小池 実感としては私もそのように思います。科学的根拠と言われると困るのですが……。もちろん、そこまで劇的ではありませんが、私が出会った患者さんの中にも、生き方を変えることで、症状が改善した方がおられました。
自らの存在を確認する「ライフ・レビュー」
鎌田 自分の存在を確認することで不思議な力が湧き起こってくるのかもしれませんね。しかし、患者さんがそこにたどり着くにはどうすればいいのでしょう。先生はライフ・レビューということをよくおっしゃっていますが、具体的にはどういうことでしょうか。
小池 ライフ・レビューというのはわかりやすく言えば回想ということですね。
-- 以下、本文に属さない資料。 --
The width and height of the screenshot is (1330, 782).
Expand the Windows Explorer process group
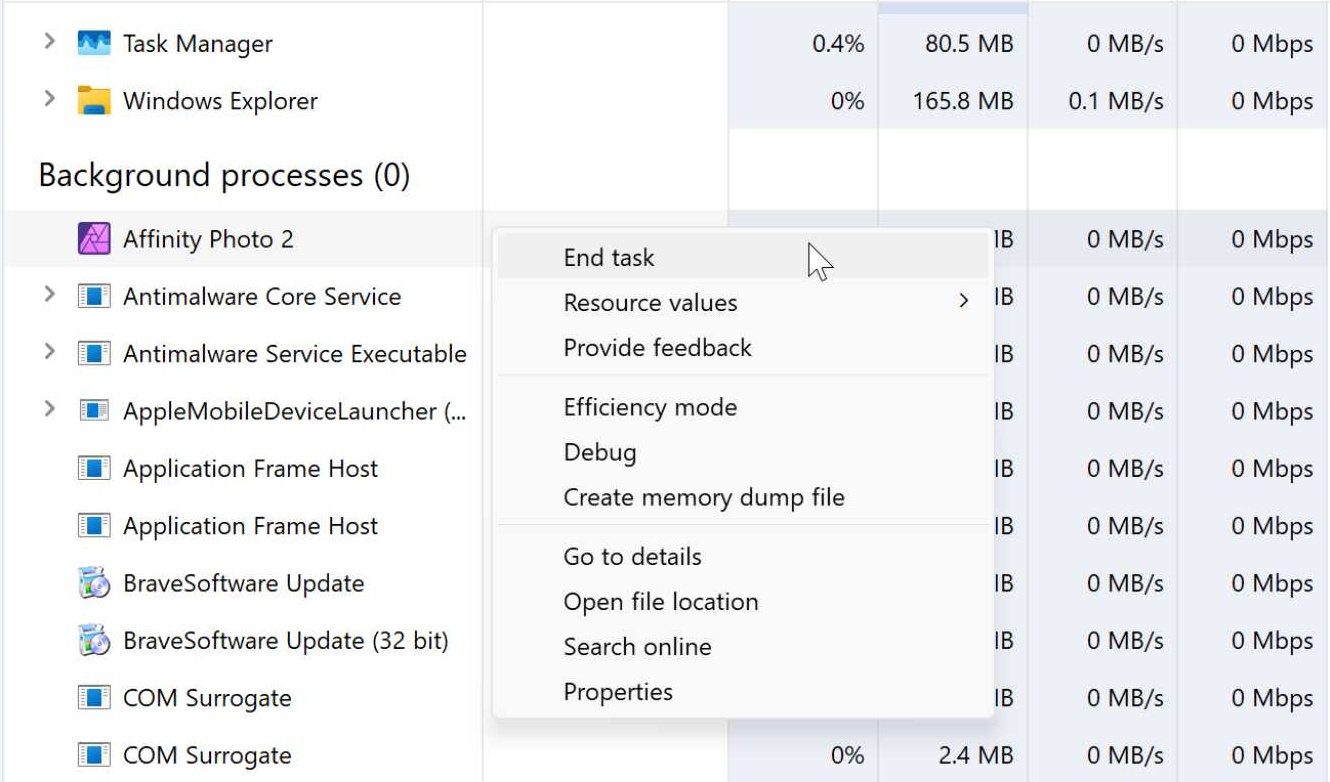[x=49, y=100]
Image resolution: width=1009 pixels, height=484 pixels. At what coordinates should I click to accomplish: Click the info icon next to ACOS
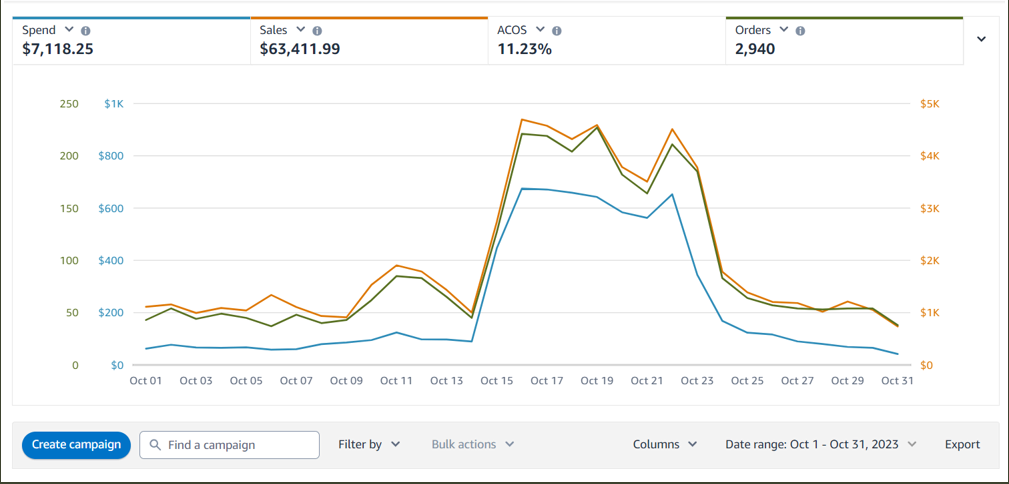pyautogui.click(x=557, y=31)
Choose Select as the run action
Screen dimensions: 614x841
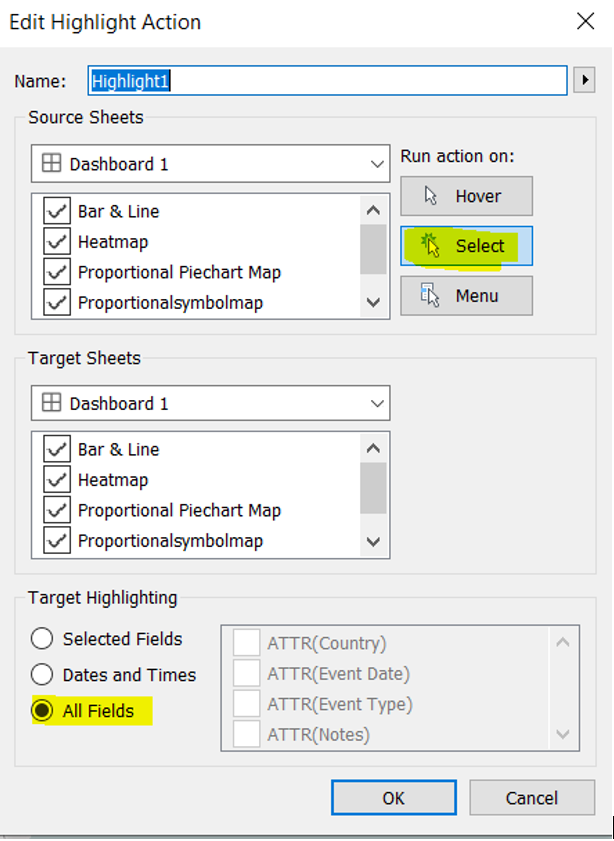(466, 246)
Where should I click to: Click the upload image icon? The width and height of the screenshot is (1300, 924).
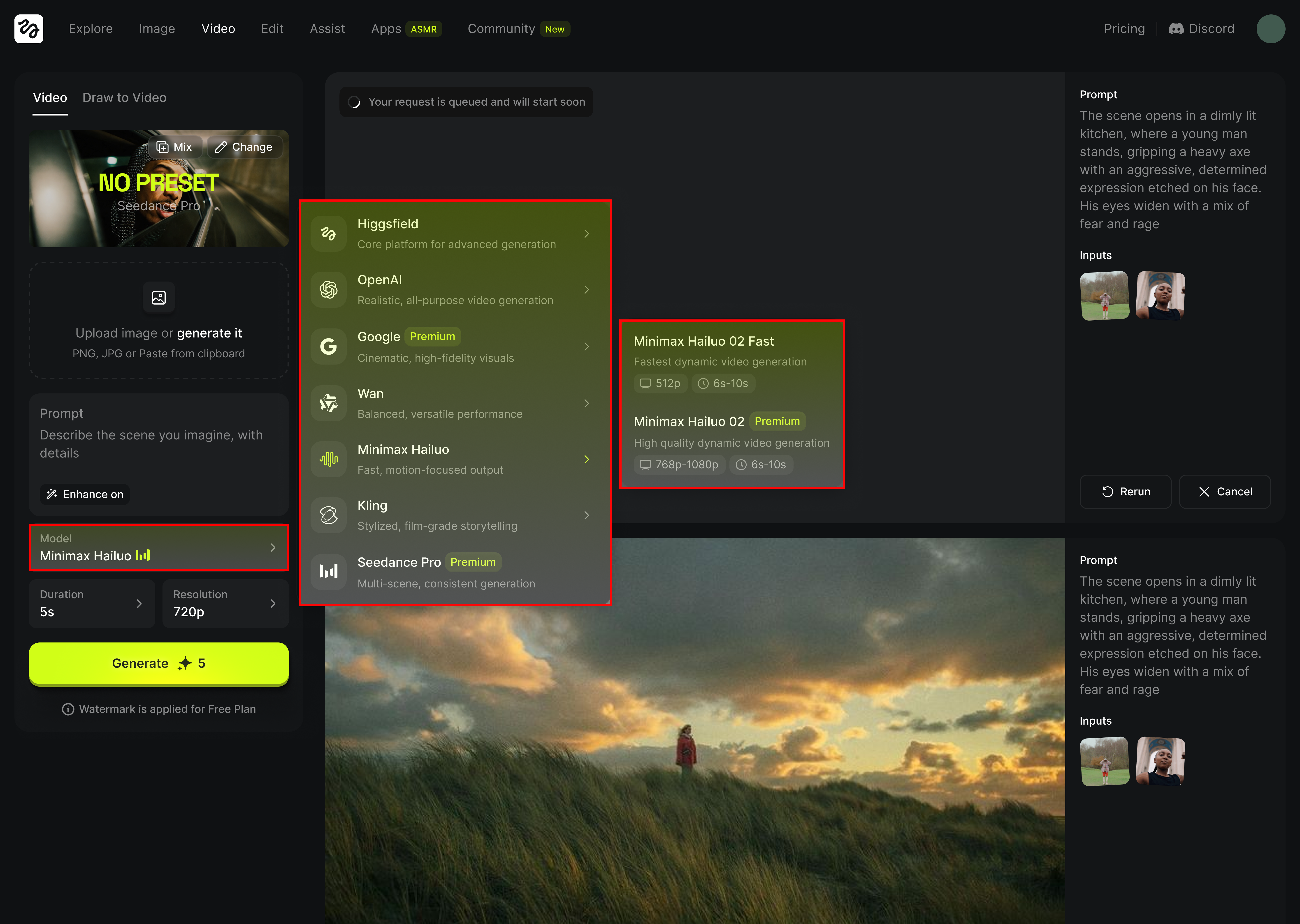[159, 298]
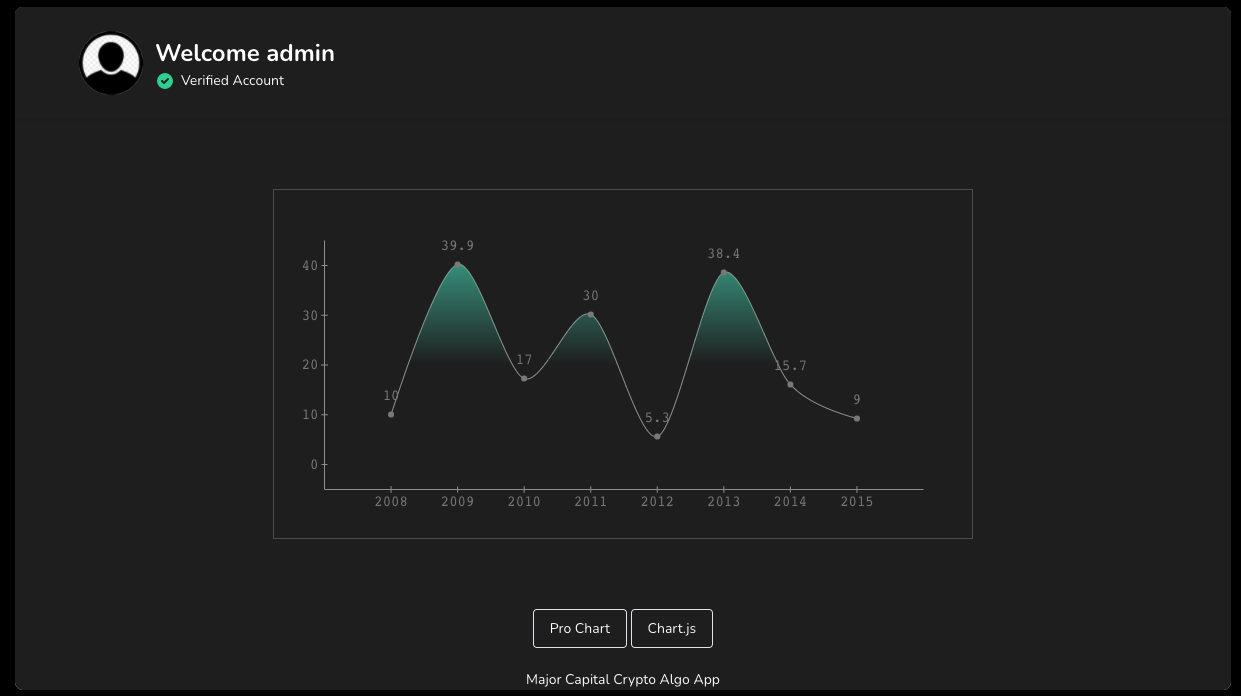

それまで自分が歩いてきた道筋を振り返ることで自らの存在を確認していくということです。私たち医療者の立場から言えば、当然ながら患者さんのそれまでの人生について知るよしもありません。そこでその人をより深く理解するために、会話を積み重ねもう1度、それまでの道筋をたどりなおしてもらうんです。
鎌田 1カ月ほど前でしょうか。私の病院に卵巣がんで入院していた50代の女性がいました。その患者さんは蓼科でフランス料理のレストランを経営し、自分でシェフとして腕を振るわれていたんです。私は31年間蓼科で暮らしていますが、その店には行ったことがない。そういうと、最後にもう1度だけ、料理を作りたいと言って、緩和ケア病棟の厨房を使って、そのレストランの名物料理だったデザートを作られて僕たちに振舞われた。すると今度は何回かに分けて最後のフルコースをという話になりました。料理が作られる日はもうたいへん。店からワインが運び込まれるわ、病棟中にニンニクの匂いが立ち込めるわ(笑)。サーブ役のご主人も蝶ネクタイを締めて颯爽としていましてね。で、いよいよ来週はメーンディッシュというときにその患者さんの容態が悪化した。そうして「先生、約束を守れないでごめんね」と言いながら息を引きとられました。
小池 素晴らしいお話ですね。
鎌田 僕はこれからもずっとこの患者さんを忘れることができないでしょう。入院当初はいつも陰鬱な表情だったその患者さんが、料理を作り始めたとたん、目が輝き、笑顔を絶やさないようになった。僕は先生のお話を聞いて、結局、その患者さんは自分の方法でライフ・レビューを実現させたのではないかという気がしています。ライフ・レビューを果たせたことで、この患者さんはとても幸せな気持ちで旅立たれたと思うんです。

小池 患者さん自身だけでなく、患者さんを見送られたご主人にとっても、とても大切なことであったと思います。患者さんが自らの存在を確認することにはそんな力もあるのですね。
鎌田 そのためには自らを語り、表現すること。すべてはそこから始まるのかもしれませんね。その意味でも患者さんの人生をサポートする心のケアの専門家に期待しています。